Locating the “r” in the string is now considerably faster. We can bypass the entire “Hello” portion of the string simply by comparing the index we’re looking for (8) with the length of the “Hello” fragment (5), which tells us that the character we’re looking for isn’t contained in that fragment. For ASCII strings, this was a horrible performance decrease, but for UTF-8 strings represents a considerable performance increase.

If strings were automatically divided into fragments (32 characters - not bytes - wide, for example), and if the fragments included “previous” as well as “next” pointers (ie. a doubly-linked list), random access performance can be improved even further.

Iterating with Linked Lists - The StringIterator Class

As always, there is a penalty to pay for this performance increase. Iterating over a UTF-8 string is more complex than iterating over an ASCII string, but not much more complex. Once the starting character has been located, iterating over the string is simply a question of consuming bytes until a valid codepoint (the “value” of the character, sans the UTF-8 multibyte markers) has been identified, returning the codepoint, moving to the next byte and starting the process again.

If linked lists are introduced into the mix, finding the starting character becomes much faster, but iterating over the string from that point (assuming the string section being iterated over crosses a fragment boundary) becomes more complicated.

At the moment, Woopsi handles iteration over strings by extracting a char pointer from the WoopsiString object, then iterates over it by adding the size of each character to the pointer (the same algorithm as outlined above). If linked lists were introduced, this would not be possible. In fact, the only practical and sturdy solution I can some up with is to have a separate StringIterator class which would handle all string iteration. You’d need to give it a starting character to locate, then use its “MoveNext()” and “MovePrevious()” methods to iterate over the string.

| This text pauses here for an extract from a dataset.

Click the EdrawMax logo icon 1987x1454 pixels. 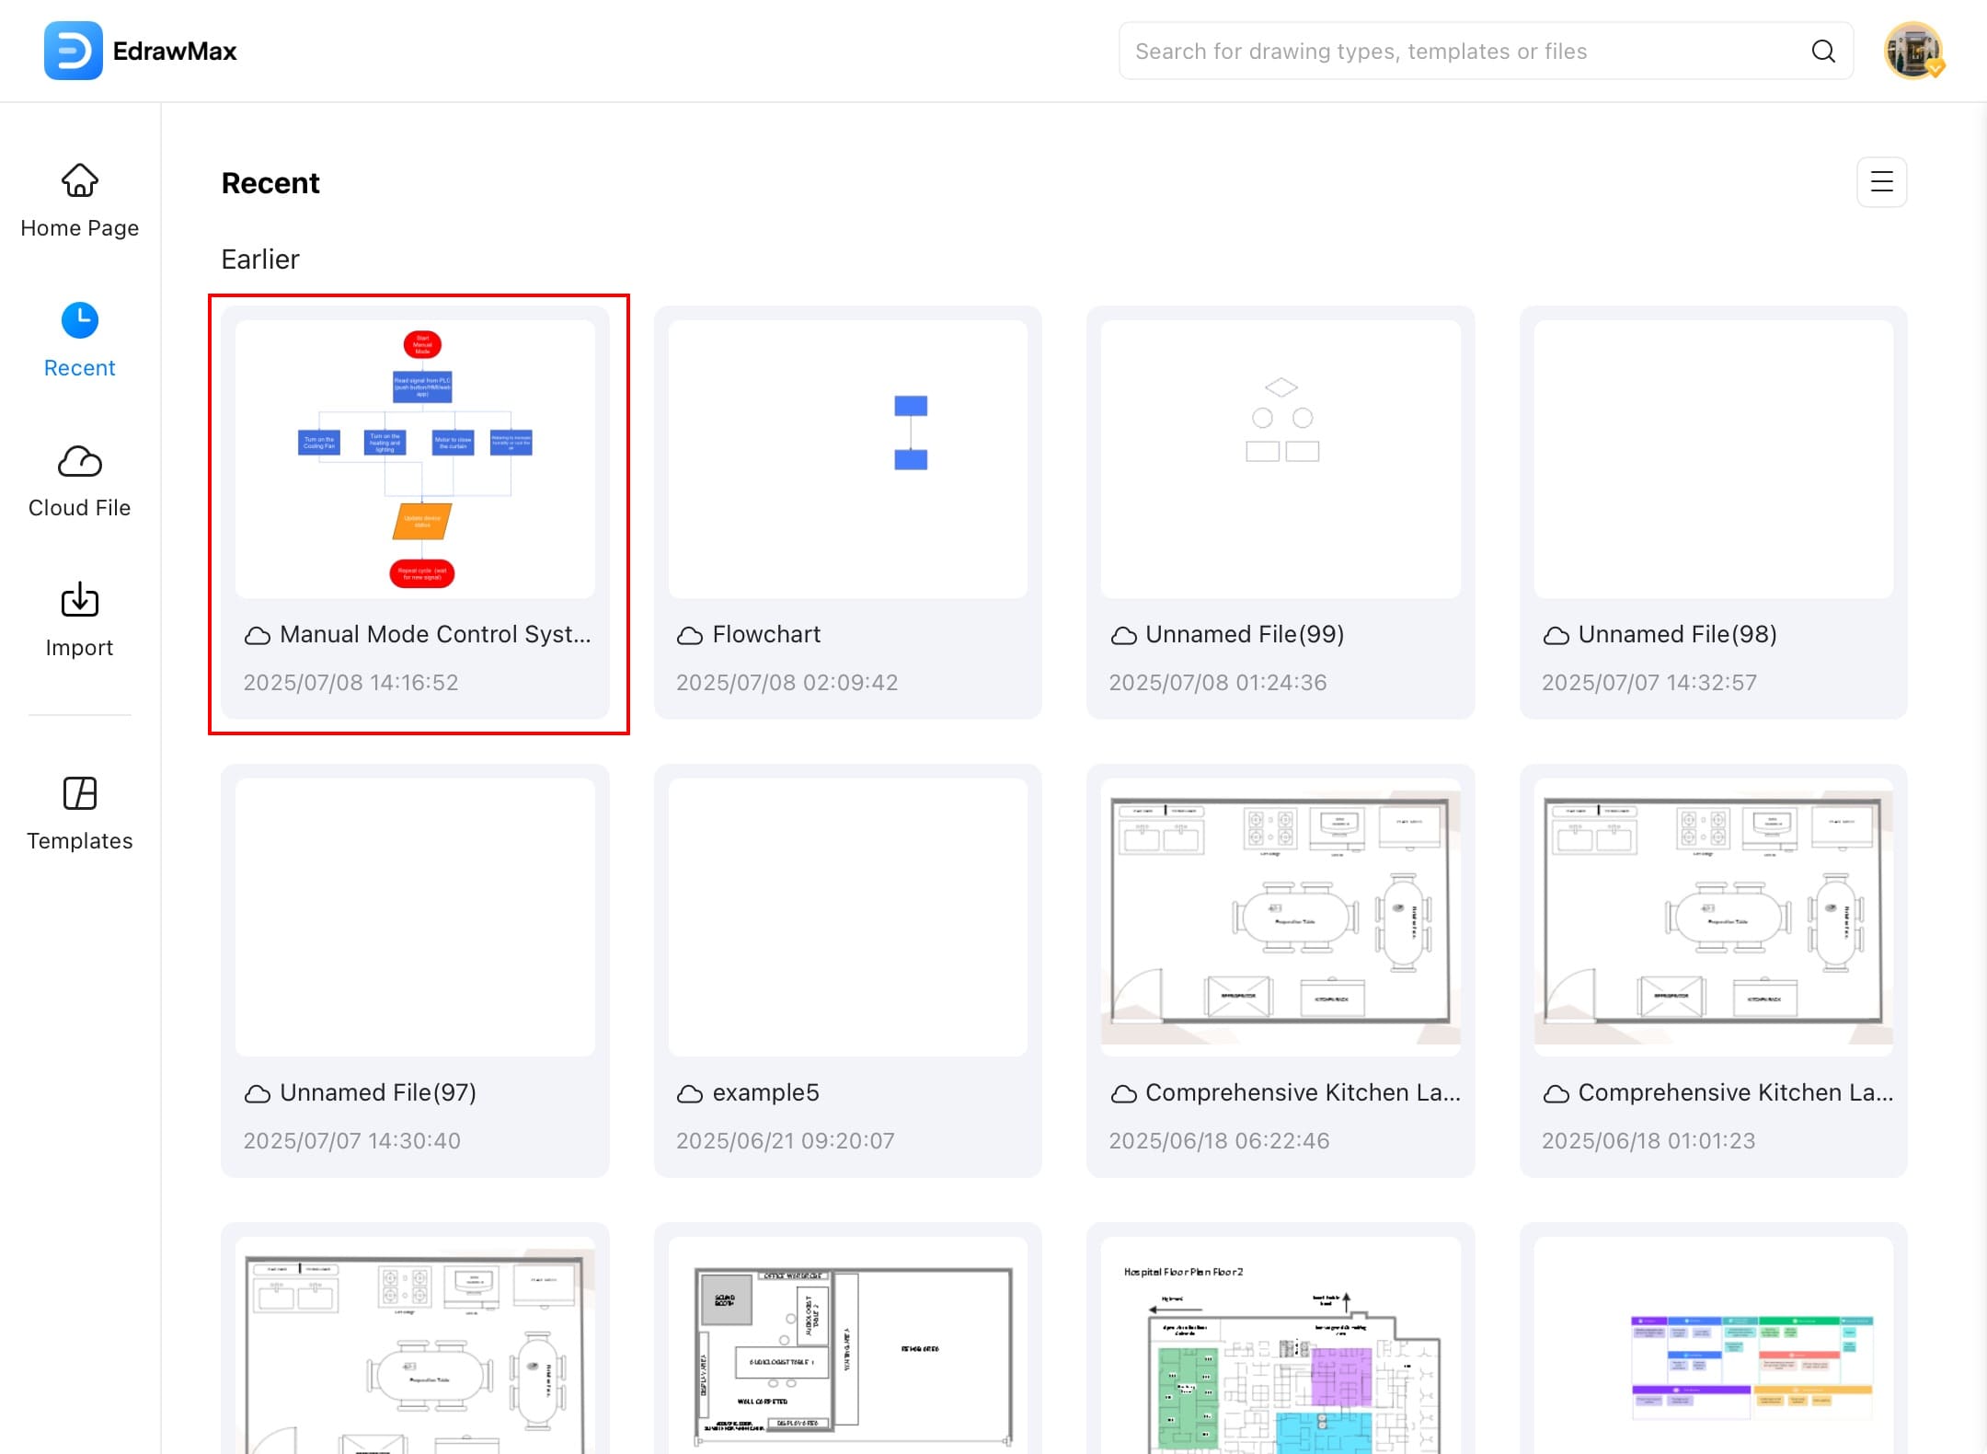tap(73, 51)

In summary, if it’s possible to sum up these disparate thoughts, it’s possible to create a string class that uses linked lists in order to require far fewer copy operations than the existing WoopsiString class for standard string functions. Unfortunately, for ASCII text, it would be counterproductive to do so. Conversely, the same design presents a significant performance improvement for UTF-8 text, at the cost of making iteration more complex and time consuming.